会場は、津市高茶屋の三重中央自動車学校を中心に、その隣の空き地が中央会場になりそこで消防、警察、自衛隊、自主防災組織、消防団等による展示訓練が実施された。
津市ボラ連が呼びかけた災害時要援護者役の方(と言っても冒頭に記載したように実際に様々な障害を持った方)は中央会場の展示訓練の見学テントで待機しもらった。
中央会場の空き地の隣に、高茶屋市民センターがあり、そこの駐車場に、災害ボランティアセンターのテントと、航空自衛隊の炊き出しテント等が設置された。つまり、我々の支援拠点は、中心から300メートルほど離れていて、中心会場はよく見えない。

●津波避難訓練
今回は、津波避難訓練として、防災訓練スタート直後、地震発生と共に津波発生が想定され、会場に隣接する3階建てのビルに避難するという訓練が実施された。
計画の段階で、津市に『障害者も参加してはどうか』と提案したが、時間がない(障害者が参加すると時間がかかり進行が厳しい)と、危険が生じる(特に外階段は危険)等の理由で受け入れられなかった。津波対応の意識向上には意味があるだろうが、それでは『元気な人の階段昇降運動』でしかないのではとの印象を持った。

●発生した問題とその対応(運営全体に関して)
①見学者テント(勝手に避難所に見立て要援護者の方に待機してもらった)が『災害ボランティア本部』から遠かった。災害時には、条件が悪いのを克服しながら活動すべきであるが、今回の防災訓練では、9時から12時までと時間が限られたので効率が悪かった。
※しかし、本部から見通せるのも訓練としては良くない。というのは、避難所の状況等の報告は、避難所に赴いたボランティアが状況を言葉で伝え、それを本部で共有することができるかも訓練の重要な項目であるから。

②見学者が少ない。要援護者を捜し出すのだが、見学者テントにほとんど人が居ないので、すぐに見つかってしまった。
また、災害時には多様な要援護者が存在しその対応を実演し、それを啓発につなげることも必要だと思うが、見学者が居ないので実現できなかった。

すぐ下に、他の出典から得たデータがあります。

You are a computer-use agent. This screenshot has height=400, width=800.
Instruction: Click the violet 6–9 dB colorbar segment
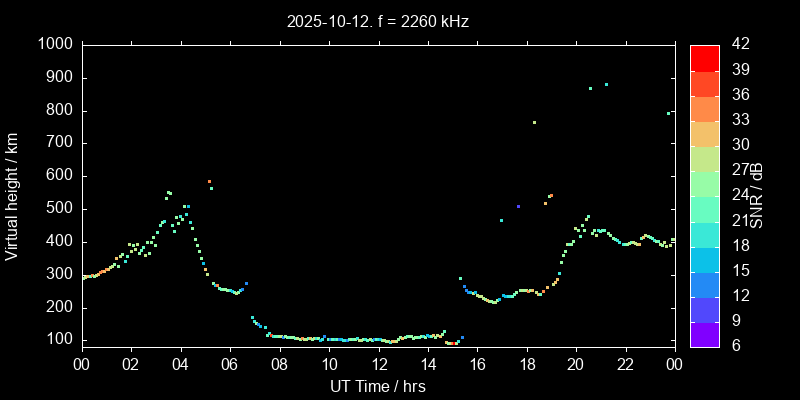(x=704, y=335)
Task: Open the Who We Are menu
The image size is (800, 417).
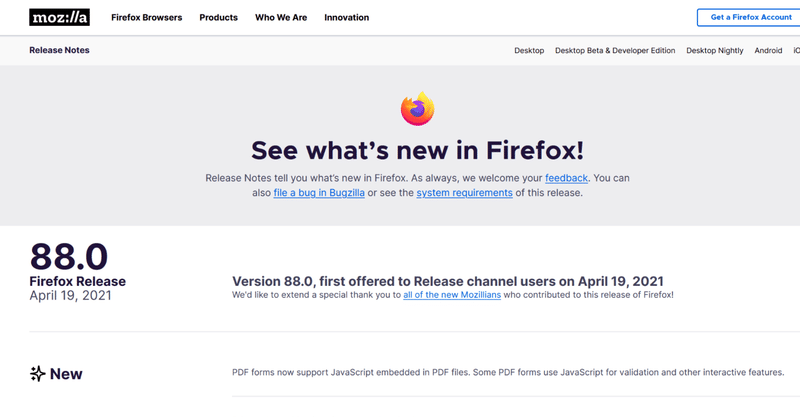Action: pyautogui.click(x=281, y=17)
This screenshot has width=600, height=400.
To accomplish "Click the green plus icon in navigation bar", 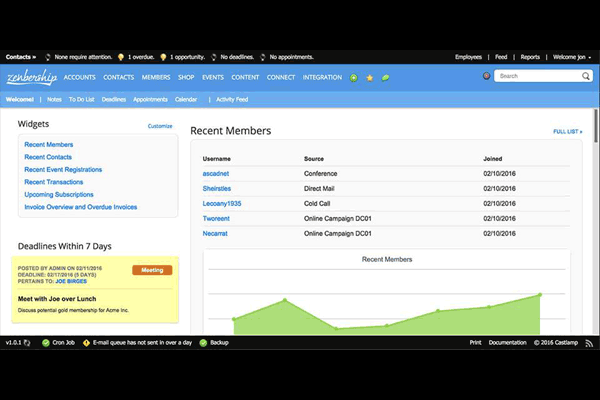I will (354, 77).
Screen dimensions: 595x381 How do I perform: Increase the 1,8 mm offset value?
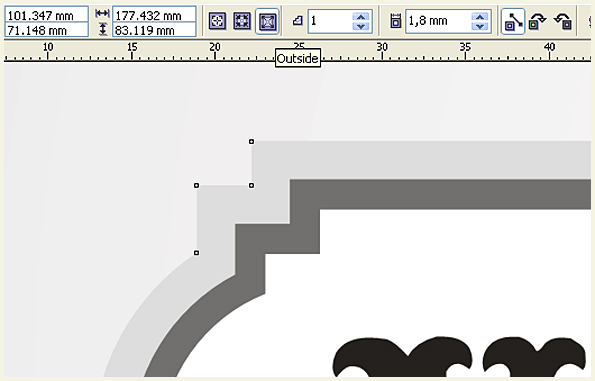(x=480, y=16)
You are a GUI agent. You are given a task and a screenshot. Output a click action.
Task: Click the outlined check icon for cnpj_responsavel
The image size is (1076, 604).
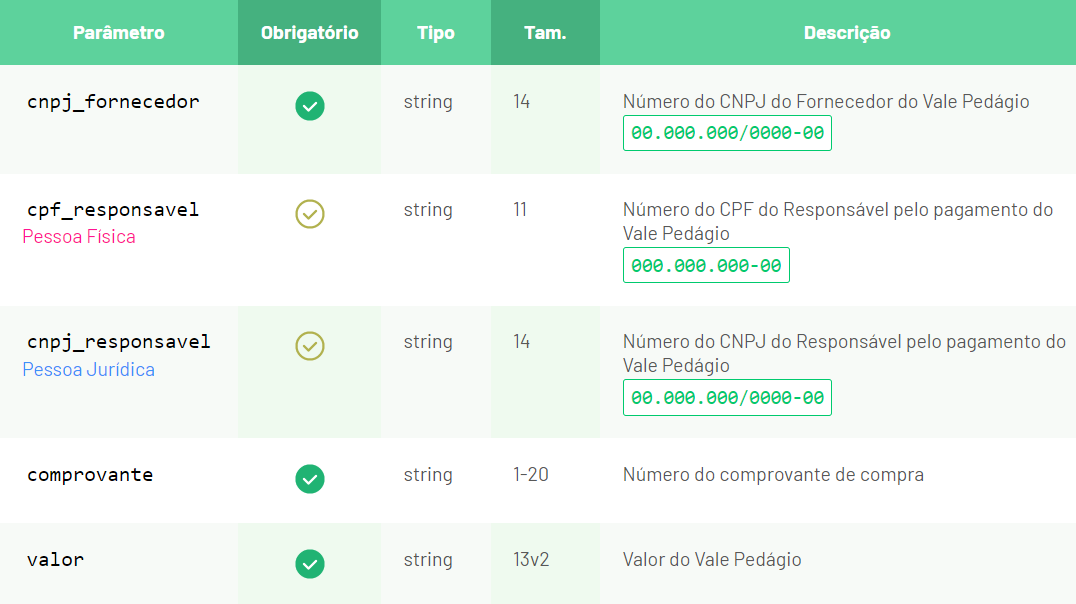pyautogui.click(x=309, y=346)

③従来実施されていた、アレルギーの人への配慮が忘れ去られていた。今回は、最後にパンの配布等が実施されなかった事もあるが、今回訓練のどこにもアレルギーについて意識された表示等は無かった。(航空自衛隊の炊き出しでのアレルギー配慮等は未確認)

●津市ボランティア協議会の訓練内容とその対応について
今回は、障害をもった人も参加し、シナリオ無しで生じた問題点を解決するというスタイルの訓練に初めて参加する地区の方がいたので、要援護者と支援するべきニーズ(生じる問題)を少なくした。
今回、幼児が参加(両親に付いてきた)ことから、要援護者の範囲に幼児も含めるかについて、またそのニーズに応えるかについて皆で検討・論議し、あの混乱?のなかで的確な決定ができたことは、この『失敗するための防災訓練』の大きな成果であると思う。クロスロードを防災訓練で実践しているようであった。
単に、要援護者の支援活動を実施するのではなく、(発災直後、行政の支援が立ち上がっていない段階で、ボランティアが集まり要援護者への支援を開始したとの設定)、どのように支援すべきか、以下に上げたいくつかの問題を、集まったボランティア全体で検討し、共有できたことは大きな成果であったと思う。

①子どもが空腹を訴えた。さて、どう対応するか?
車いす使用者にニーズを聴きに行った際、その方のお子さんが空腹を訴えた。→避難所には他のお子さんもいるので、その子どもだけに対応しては不公平を生じさせるのでは。また、ボラ本部のテントの隣では、航空自衛隊による炊き出しの準備がされていたが、いつ炊き出しの配布が開始されるのか案内されていないのに、その家族だけに伝えるのは不公平であるので、ボラからは伝えず「行政から案内があると思うのでそれを待ってください」と、ボランティアが伝えた。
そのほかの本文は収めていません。